*TASK REQUIREMENTS*:
**a.** In the forum thread about naval ship models, what scale does CTValleyRR recommend to the original poster?
**b.** From the forum thread about naval ship models, reproduce the stretch from "## MichaelE (Mar" through "on You Tube.", substituting "Bremen" for "Hamburg".
**c.** List every distinct username that appears as a post header in the forum thread about naval ship models.

Start of EXTRACT TO READ

Reason I ask this, is part of my layout will eventually have Naval ships. I used to be in the navy and would like to have models of them included. Problem is, one is over 500 feet long.


----------



## Dennis461 (Jan 5, 2018)

*re-calibrate*

Navy ship?
Why not start small....


----------



## swimmer_spe (May 3, 2016)

Dennis461 said:


> Navy ship?
> Why not start small....


Who says I will just plunk it into my layout?

I am doing N scale.


----------



## Lehigh74 (Sep 25, 2015)

You don't need much room for some types of Naval vessels. Here is one on an HO layout.


----------



## swimmer_spe (May 3, 2016)

Lehigh74 said:


> You don't need much room for some types of Naval vessels. Here is one on an HO layout.
> 
> 
> View attachment 468102


Now that's just cheeky!


----------



## CTValleyRR (Jul 26, 2014)

Lehigh74 said:


> You don't need much room for some types of Naval vessels. Here is one on an HO layout.
> 
> 
> View attachment 468102


Been there, done that. Got the Navy Expeditionary Medal. Maybe not QUITE that close to shore, but still.

For the OP, ships are huge, and in full (accurate) scale will take up quite a bit of room. You might be better off using a 1:200 scale model, which will convey the size and presence without taking up quite so much room.


----------



## MichaelE (Mar 7, 2018)

Full scale HO ships can be seen on der Wunderland model railroad in Hamburg and in the many videos that have been made appearing on You Tube.

This will give you some idea of what you are getting into. Of course, N scale won't be as large, but will still be a sizable addition to your railroad.


----------

End of EXTRACT TO READ
Start of STORED RECORDS

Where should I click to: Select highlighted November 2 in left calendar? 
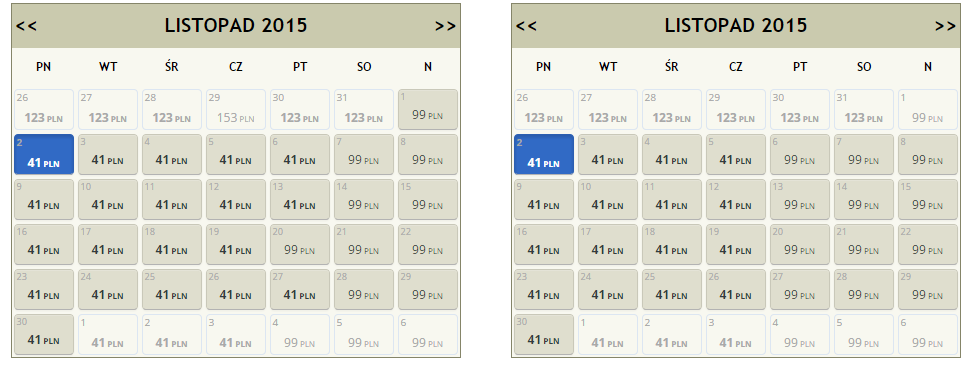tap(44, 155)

End of STORED RECORDS
Start of STORED RECORDS

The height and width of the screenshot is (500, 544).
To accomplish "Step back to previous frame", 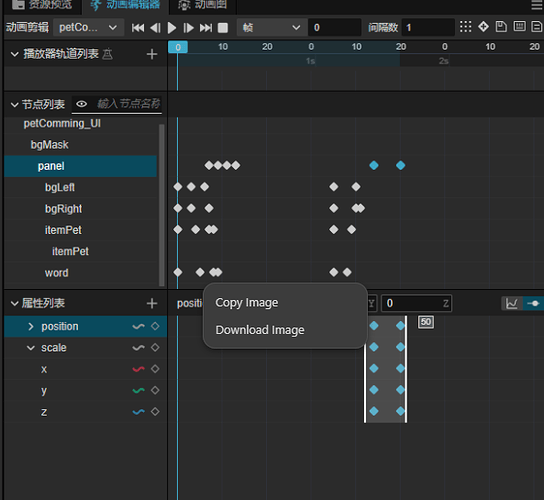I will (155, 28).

End of STORED RECORDS

*WORKED SOLUTIONS*:
**a.** A 1:200 scale model.

**b.**
## MichaelE (Mar 7, 2018)

Full scale HO ships can be seen on der Wunderland model railroad in Bremen and in the many videos that have been made appearing on You Tube.

**c.** Dennis461, swimmer_spe, Lehigh74, CTValleyRR, MichaelE